The records below must be written out exactly, with every picture left behind.

[Records provided Boundary: Start]

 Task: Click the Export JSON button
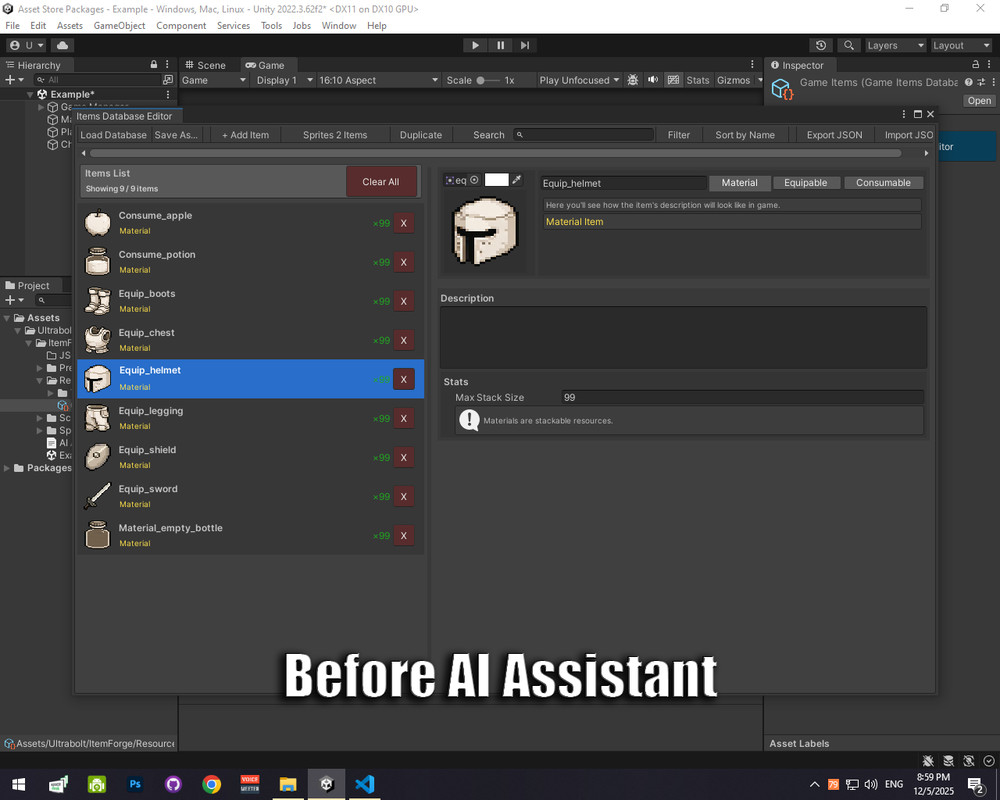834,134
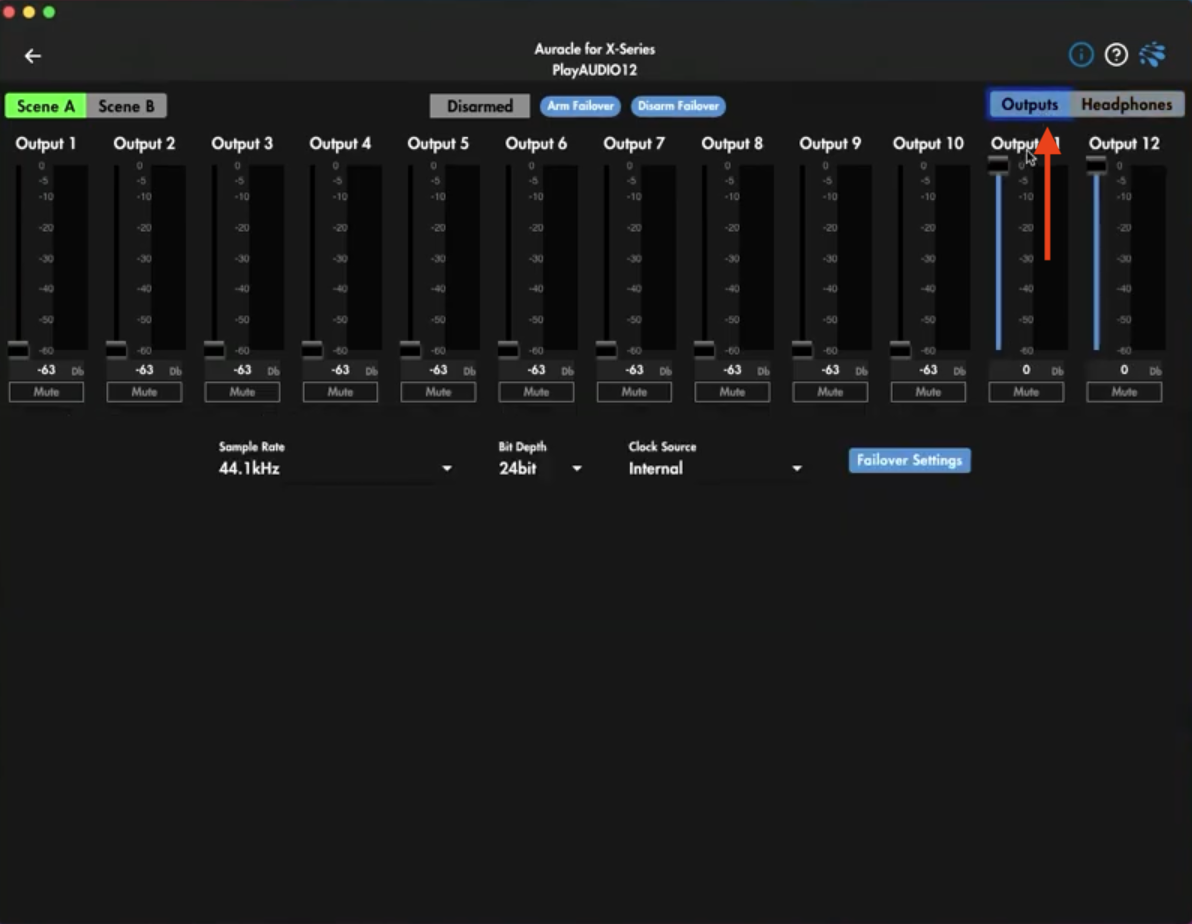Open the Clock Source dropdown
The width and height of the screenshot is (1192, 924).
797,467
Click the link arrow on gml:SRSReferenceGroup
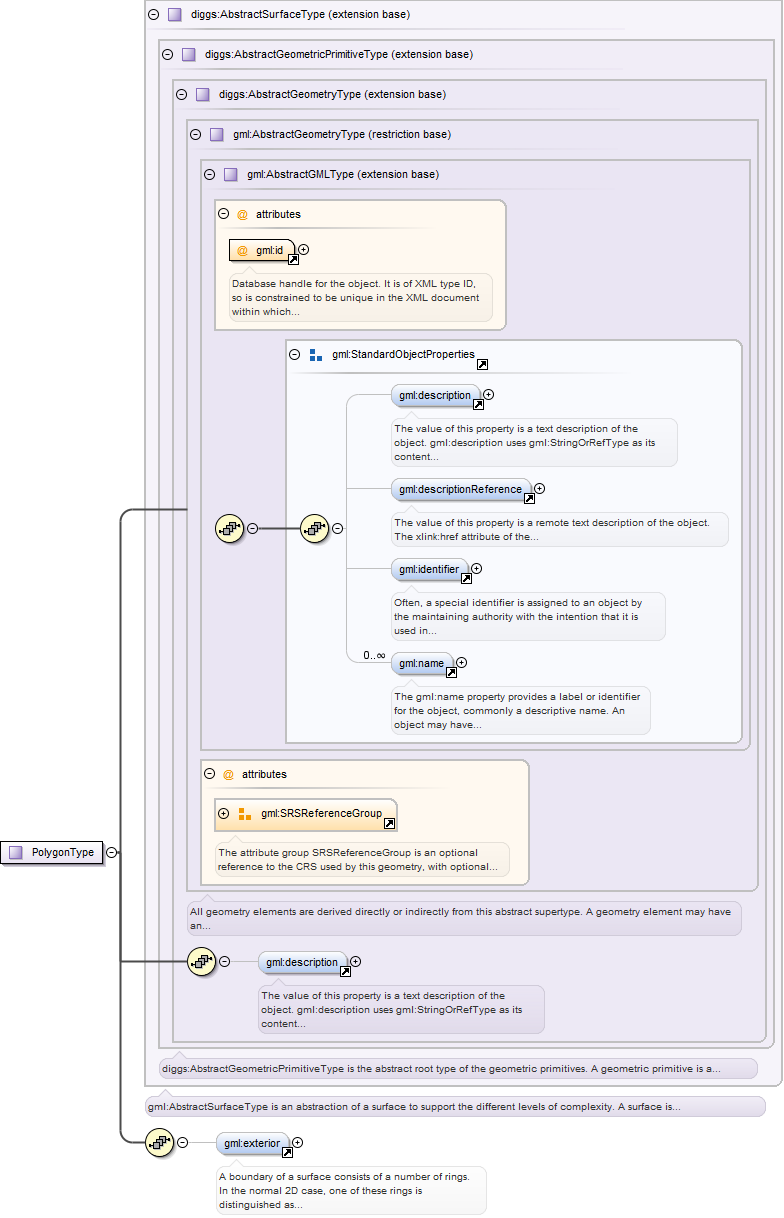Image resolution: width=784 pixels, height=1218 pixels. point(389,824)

[Records provided Boundary: End]

**Written answer**.
 Task: Click the Export JSON button
834,134
Open the Clock Source dropdown
The width and height of the screenshot is (1192, 924).
797,467
Click the link arrow on gml:SRSReferenceGroup
Image resolution: width=784 pixels, height=1218 pixels. point(389,824)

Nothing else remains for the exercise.